Results can be seen in sections 4.1-4.18.

3.3.4 Word Colocation Analysis

The tendency of two specific words occurring together in the same forum message can be measured by a joint odds ratio as it it defined in Figure 6. X or Y in in pXY are there binary variables representing whether a word X or a word Y occurs in a forum message or not, respectively. The value 0 means that the word is not in a specific message, while 1 means that the word is in the message. pXY is then the probability that the words are together in the same message in a forum. More precisely, it is the frequency of how often two specific words are in the same message.

Odds are the ratio of the probability of some event to happen to the same event not to happen.

In our case, odds ratio of one word is the frequency of messages with that word divided by the frequency of messages without that word.

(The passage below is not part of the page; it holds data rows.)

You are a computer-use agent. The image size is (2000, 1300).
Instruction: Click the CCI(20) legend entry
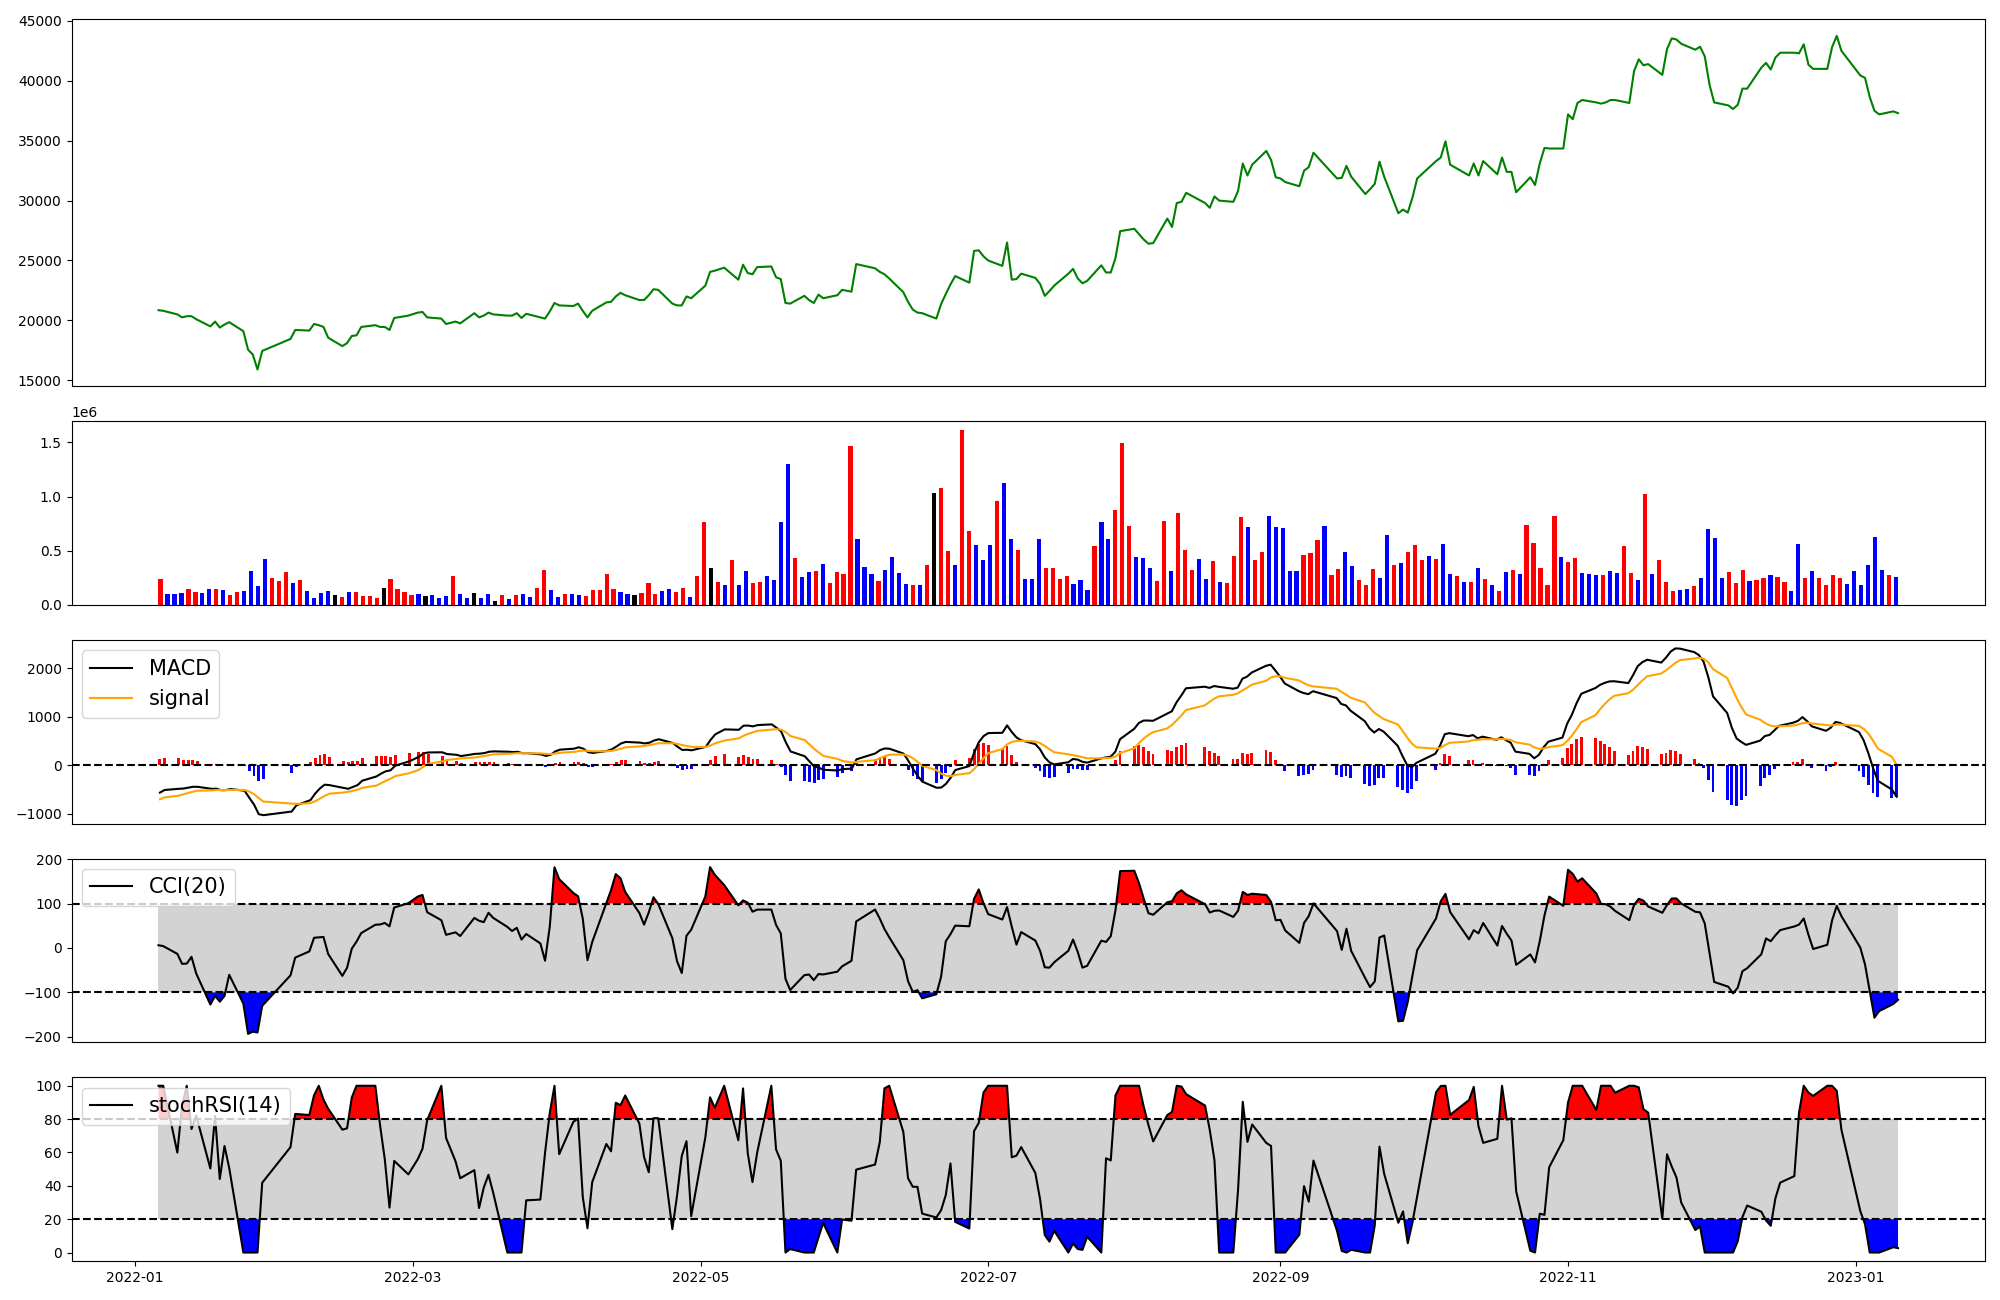186,886

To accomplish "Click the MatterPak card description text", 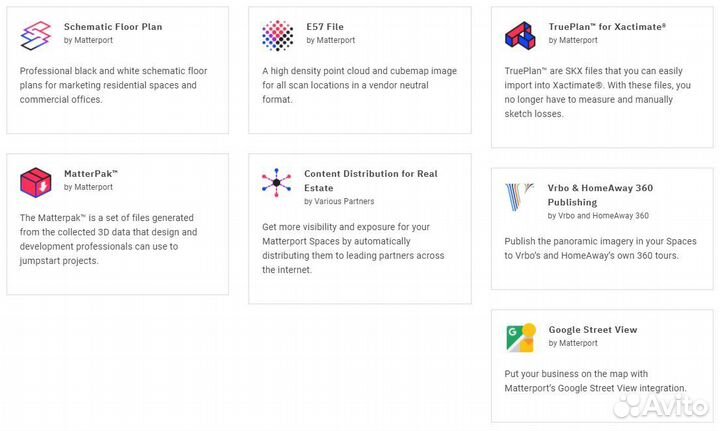I will coord(108,239).
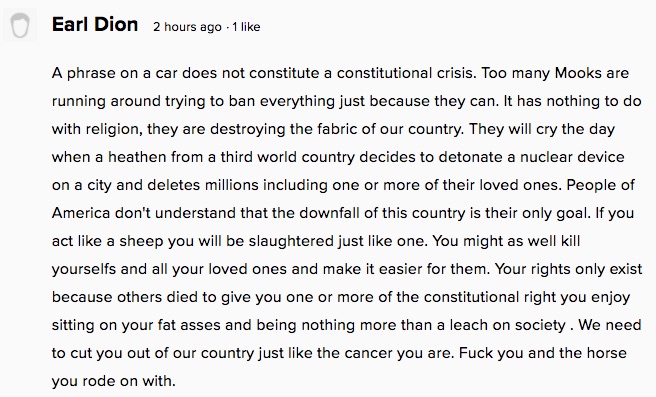Click the line starting "yourselfs and all your loved"
656x397 pixels.
(347, 269)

This can be described briefly as

odds(Y) = pY=1 / pY=0

where Y represents the existence of a specific word in a forum message.

Odds ratio is the odds of something to happen in one group divided by the odds of the same event to happen in another group [24]. In our application of the odds ratio, these two groups are actually the event of another specific word X to occur in the same message as word Y, and the event of the same other word X not to occur in the same message as word Y,

26

respectively. In Figure 6, odds(Y) for the group where word X is in the message (X=1) is defined to the left of the big slash (the numerator of the joint odds ratio). Odds(Y) for the group where word X is not in the message (X=0) is defined to the right of the big slash (the denominator of the joint odds ratio).

The ratio of these two odds is in a sense the odds for word X, but more formally and precisely it is the definition of the joint odds ratio for X and Y. This can be simplified to the fraction to the right of the equal sign in Figure 6. The numerator is the product of the

probabilities/frequencies of both words being and not being in the same message,

respectively. The denominator is the product of the probabilities (frequencies) that only word X is in the message and that only word Y is in the message, respectively.

Figure 6: Joint odds ratio, formula from [24]

For the probability values we can actually choose to use relative, normalized or absolute frequencies just as we want, since they will all give the same result, because of the possibility of reducing and expanding the fraction. Therefore we use absolute frequencies (GTFs) for simplicity in our Java program for calculating odds ratios. It is important that p10 and p01 in Figure 6 must not equal 0, or the odds ratio will be equal infinity [24]. To avoid infinite values, we set pXY, where x ≠ y, to 1 when these pXY values really equal 0. The values for the odds ratio defined this way are then not formally correct, but we get a sensible order of the odds ratios of the different words when they are compared to each other.

The odds ratio of each word pair in a forum is computed for finding how closely the two words are related to each other in the sense of co-location. The algorithm for doing this unfortunately runs slow if we analyse thousands or even tens of thousands distinct words in a forum. It can take days to finish an execution if we need to find the odds ratios for all

possible pairs of words. Therefore, some words that are used only a few times, are excluded for the analysis. How many words that we had to exclude is mentioned together with the results in section 4.20.

Then the ratio of the odds ratios of the same word pair in two different forums can be computed for comparing how much closer the same two words are related to each other in one forum than in another. This of course depends on whether the same colocation or co-occurrence word pairs are in both the forums to be compared.